Rw-Sergei Makarov 93-94
Oh, that magical 93-94 season when the Red Wings were toast, a foreigner's grammar goof became a rallying cry ("Like wall!"), and Sergei Makarov's 68 points in 80 games led the team at the advanced age of 35. The Ov-attack of Makarov, Larionov, and Johan Garpenlov made the newly post-Cold War era seem so much more lovable, and Makarov gave Bay Area hockey fans goal-scoring skill they hadn't seen before and really, wouldn't see much of again for another five years or so. Side note #2: Todd Elik, the second-leading scorer on that squad, put up a whopping 98 points in 53 games for an Austrian team in the 2006-2007 season at age 40, beating out much younger former NHLer Tavis Hanson.

LW-Marco Sturm 03-04
Marco Sturm's point totals were fairly steady throughout his time with the Sharks, so why pick the season when a nasty crash into the boards forced his foot to bend one way and his leg to bend another? Well, before the injury, Sturm was on pace for a career year. Put on a pure-speed line with Patrick Marleau and Wayne Primeau (if you don't remember, Primeau was ridiculously fast and had no hands at all), the trio made plenty of defensemen look flat for a good stretch of that season. After that injury, Marleau went into a funk until the playoffs and the Sharks cowered against the might of Jarome Iginla in the Conference Final.

4th Line:
C-Mike Ricci 01-02
RW-Niklas Sundstrom 01-02
LW-Scott Thornton 01-02

While I picked the top three lines based on talent and statistics, I'm leaving the fourth line to a grinding/checking group -- but boy, could these guys score. This group comes together as a unit, and if you remember seeing them in action, you'll remember why they earned the monicker "Best 3rd line in hockey." When Darryl Sutter needed a goal, he'd tap his third line to work the boards until the could grind one out, sometimes even on the power play. The line had it all: Ricci's face-off abilities and strong work on the boards, Sundstrom's smooth hands and wicked passes, and Thornton's previously untapped goal-scoring abilities (that season with a career high of 26). For whatever reason, the chemistry fell apart the next year, and soon after, injuries slowed down Ricci and Thornton while Sundstrom was traded.
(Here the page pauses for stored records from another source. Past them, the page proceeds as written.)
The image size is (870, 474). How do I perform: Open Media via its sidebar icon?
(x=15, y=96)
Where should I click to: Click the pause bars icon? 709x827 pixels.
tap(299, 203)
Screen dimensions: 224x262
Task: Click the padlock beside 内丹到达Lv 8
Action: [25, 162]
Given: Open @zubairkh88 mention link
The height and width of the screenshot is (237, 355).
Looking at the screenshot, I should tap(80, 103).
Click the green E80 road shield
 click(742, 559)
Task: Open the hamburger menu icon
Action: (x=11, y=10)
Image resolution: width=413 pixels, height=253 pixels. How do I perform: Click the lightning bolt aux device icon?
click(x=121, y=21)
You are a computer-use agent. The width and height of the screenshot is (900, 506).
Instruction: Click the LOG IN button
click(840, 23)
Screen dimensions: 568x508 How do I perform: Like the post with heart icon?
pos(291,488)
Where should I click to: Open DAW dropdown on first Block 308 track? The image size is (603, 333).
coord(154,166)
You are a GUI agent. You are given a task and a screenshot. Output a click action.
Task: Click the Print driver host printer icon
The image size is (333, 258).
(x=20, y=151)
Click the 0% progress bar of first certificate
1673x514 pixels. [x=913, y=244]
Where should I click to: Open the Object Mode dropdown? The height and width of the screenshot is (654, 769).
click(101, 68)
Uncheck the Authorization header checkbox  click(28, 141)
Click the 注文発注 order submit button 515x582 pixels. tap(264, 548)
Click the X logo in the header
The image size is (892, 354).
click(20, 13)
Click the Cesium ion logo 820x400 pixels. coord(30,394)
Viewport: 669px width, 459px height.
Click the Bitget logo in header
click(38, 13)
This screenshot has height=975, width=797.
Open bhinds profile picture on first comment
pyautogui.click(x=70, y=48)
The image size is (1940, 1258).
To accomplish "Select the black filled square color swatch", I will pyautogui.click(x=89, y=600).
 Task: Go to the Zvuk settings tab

Still, something has to be said for a checking unit that kills penalties, shuts down the opposition's top line, and puts up almost a combined 150 points. Reech, Scotty, we still love you. Sunny, um, well, you're like that old college lab partner that was fun to talk to and got the job done even though you never became a good friend. Not that there's anything wrong with that.